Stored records

+++

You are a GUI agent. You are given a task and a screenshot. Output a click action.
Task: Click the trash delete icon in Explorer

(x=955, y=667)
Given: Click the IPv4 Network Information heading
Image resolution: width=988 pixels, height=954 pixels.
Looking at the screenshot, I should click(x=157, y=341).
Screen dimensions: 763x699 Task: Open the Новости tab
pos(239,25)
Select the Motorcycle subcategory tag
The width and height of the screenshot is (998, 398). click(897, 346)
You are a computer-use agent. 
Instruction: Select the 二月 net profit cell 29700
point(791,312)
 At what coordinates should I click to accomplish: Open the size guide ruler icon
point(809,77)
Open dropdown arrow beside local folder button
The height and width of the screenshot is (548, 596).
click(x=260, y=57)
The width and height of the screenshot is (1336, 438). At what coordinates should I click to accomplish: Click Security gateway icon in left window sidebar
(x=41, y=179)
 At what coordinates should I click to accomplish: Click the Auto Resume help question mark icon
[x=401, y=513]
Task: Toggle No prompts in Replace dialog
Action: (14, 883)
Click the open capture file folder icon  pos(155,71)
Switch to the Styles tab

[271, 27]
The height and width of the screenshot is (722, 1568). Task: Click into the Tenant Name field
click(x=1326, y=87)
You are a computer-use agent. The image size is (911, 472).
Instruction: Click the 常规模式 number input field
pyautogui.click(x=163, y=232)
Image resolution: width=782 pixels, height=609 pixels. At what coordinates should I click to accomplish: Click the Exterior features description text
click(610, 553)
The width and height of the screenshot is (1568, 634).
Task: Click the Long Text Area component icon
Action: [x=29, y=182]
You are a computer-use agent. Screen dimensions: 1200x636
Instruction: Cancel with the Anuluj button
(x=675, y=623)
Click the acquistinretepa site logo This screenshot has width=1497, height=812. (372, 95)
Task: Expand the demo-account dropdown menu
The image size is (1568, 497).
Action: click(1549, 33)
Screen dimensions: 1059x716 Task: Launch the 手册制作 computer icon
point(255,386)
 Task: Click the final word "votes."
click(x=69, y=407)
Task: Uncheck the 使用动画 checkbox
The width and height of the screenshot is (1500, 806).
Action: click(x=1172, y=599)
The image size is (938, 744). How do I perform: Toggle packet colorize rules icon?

+++

**About this task**
An exact copy of all the entries is what's needed; write it out.

**Reply to the exercise**
You are a GUI agent. You are given a task and a screenshot. Output a click action.
Task: Click the trash delete icon in Explorer

(x=955, y=667)
Given: Click the IPv4 Network Information heading
Image resolution: width=988 pixels, height=954 pixels.
Looking at the screenshot, I should click(x=157, y=341).
Screen dimensions: 763x699 Task: Open the Новости tab
pos(239,25)
Select the Motorcycle subcategory tag
The width and height of the screenshot is (998, 398). click(897, 346)
You are a computer-use agent. 
Instruction: Select the 二月 net profit cell 29700
point(791,312)
 At what coordinates should I click to accomplish: Open the size guide ruler icon
point(809,77)
Open dropdown arrow beside local folder button
The height and width of the screenshot is (548, 596).
click(x=260, y=57)
The width and height of the screenshot is (1336, 438). At what coordinates should I click to accomplish: Click Security gateway icon in left window sidebar
(x=41, y=179)
 At what coordinates should I click to accomplish: Click the Auto Resume help question mark icon
[x=401, y=513]
Task: Toggle No prompts in Replace dialog
Action: (14, 883)
Click the open capture file folder icon  pos(155,71)
Switch to the Styles tab

[271, 27]
The height and width of the screenshot is (722, 1568). Task: Click into the Tenant Name field
click(x=1326, y=87)
You are a computer-use agent. The image size is (911, 472).
Instruction: Click the 常规模式 number input field
pyautogui.click(x=163, y=232)
Image resolution: width=782 pixels, height=609 pixels. At what coordinates should I click to accomplish: Click the Exterior features description text
click(610, 553)
The width and height of the screenshot is (1568, 634).
Task: Click the Long Text Area component icon
Action: [x=29, y=182]
You are a computer-use agent. Screen dimensions: 1200x636
Instruction: Cancel with the Anuluj button
(x=675, y=623)
Click the acquistinretepa site logo This screenshot has width=1497, height=812. (372, 95)
Task: Expand the demo-account dropdown menu
The image size is (1568, 497).
Action: click(1549, 33)
Screen dimensions: 1059x716 Task: Launch the 手册制作 computer icon
point(255,386)
 Task: Click the final word "votes."
click(x=69, y=407)
Task: Uncheck the 使用动画 checkbox
The width and height of the screenshot is (1500, 806).
Action: click(x=1172, y=599)
The image size is (938, 744). How do I perform: Toggle packet colorize rules icon?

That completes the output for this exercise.